__Problem statement__. With pictures excluded, output exactly the lines that run from the first line of the data below through the line containing "Minceur (372, 1563)".

################

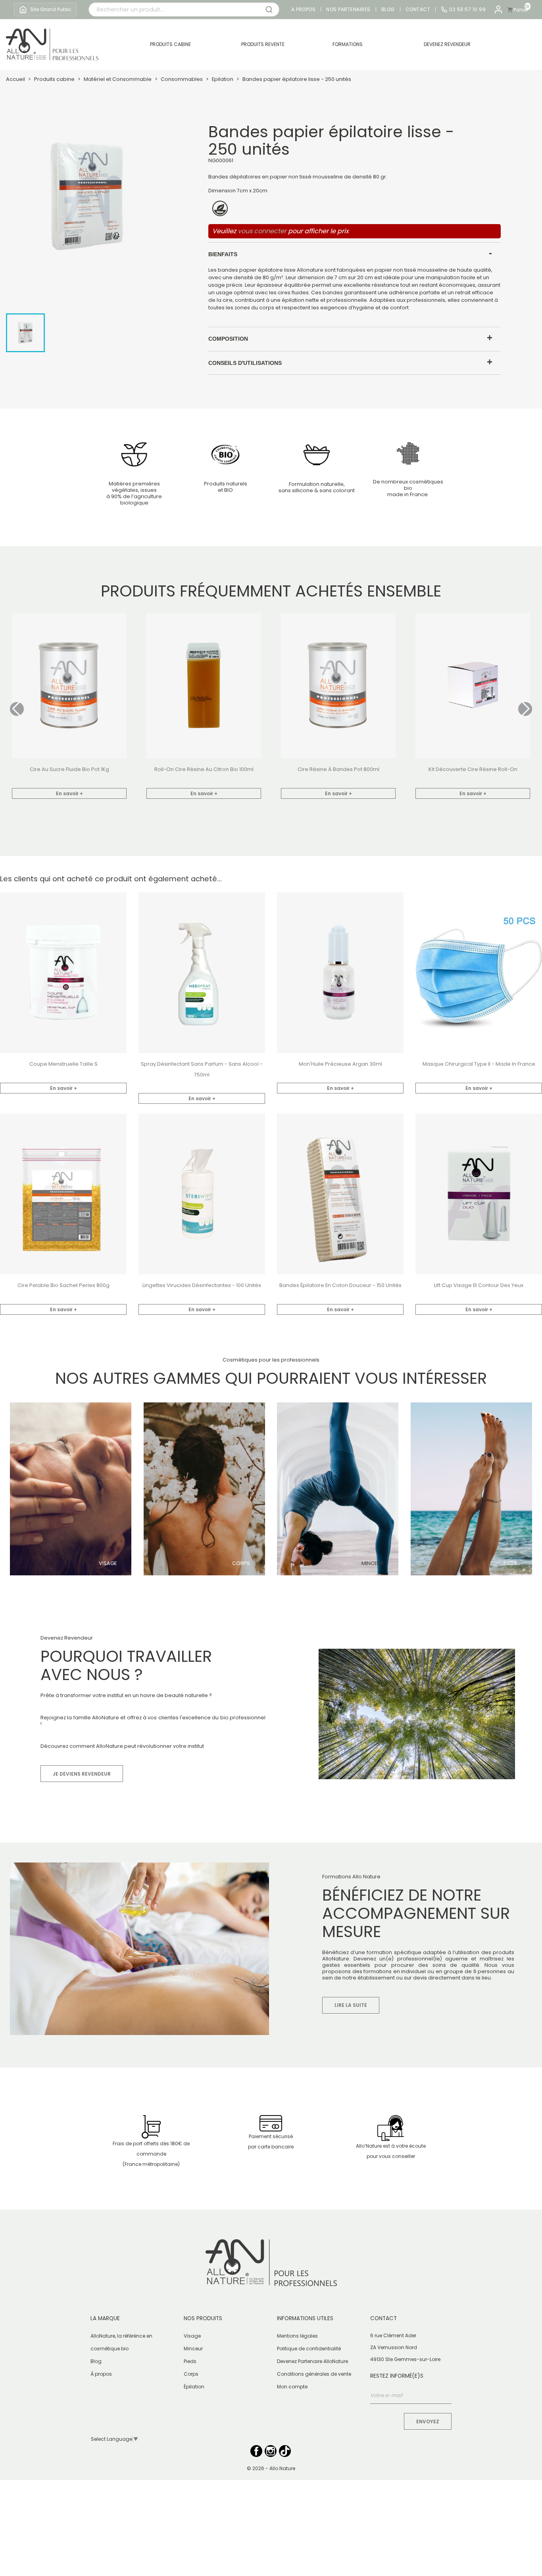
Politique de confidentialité (309, 2348)
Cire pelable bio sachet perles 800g (63, 1285)
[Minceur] (337, 1488)
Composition (228, 339)
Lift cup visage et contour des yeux (478, 1285)
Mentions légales (297, 2335)
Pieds (510, 1563)
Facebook (256, 2451)
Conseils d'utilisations (245, 363)
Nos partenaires (348, 9)
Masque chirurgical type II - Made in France (479, 1064)
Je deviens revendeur (82, 1773)
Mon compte (292, 2386)
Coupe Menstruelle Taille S (63, 1064)
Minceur (372, 1563)
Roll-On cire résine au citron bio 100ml (204, 769)
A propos (303, 9)
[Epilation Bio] (471, 1488)
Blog (388, 9)
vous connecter (262, 231)
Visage (108, 1563)
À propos (101, 2374)
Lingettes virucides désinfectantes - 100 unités (201, 1285)
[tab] (354, 254)
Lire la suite (350, 2005)
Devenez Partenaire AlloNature (312, 2361)
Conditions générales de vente (314, 2374)
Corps (241, 1563)
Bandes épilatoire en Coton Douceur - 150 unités (340, 1285)
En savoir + (69, 793)
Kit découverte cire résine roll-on (473, 769)
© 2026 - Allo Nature (271, 2468)
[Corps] (204, 1488)
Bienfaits (222, 254)
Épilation (194, 2386)
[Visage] (70, 1488)
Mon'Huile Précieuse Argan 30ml (340, 1064)
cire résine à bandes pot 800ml (338, 769)
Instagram (271, 2451)
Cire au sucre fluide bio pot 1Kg (69, 769)
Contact (418, 9)
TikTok (285, 2451)
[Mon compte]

################

__Expected output__.
Politique de confidentialité (309, 2348)
Cire pelable bio sachet perles 800g (63, 1285)
[Minceur] (337, 1488)
Composition (228, 339)
Lift cup visage et contour des yeux (478, 1285)
Mentions légales (297, 2335)
Pieds (510, 1563)
Facebook (256, 2451)
Conseils d'utilisations (245, 363)
Nos partenaires (348, 9)
Masque chirurgical type II - Made in France (479, 1064)
Je deviens revendeur (82, 1773)
Mon compte (292, 2386)
Coupe Menstruelle Taille S (63, 1064)
Minceur (372, 1563)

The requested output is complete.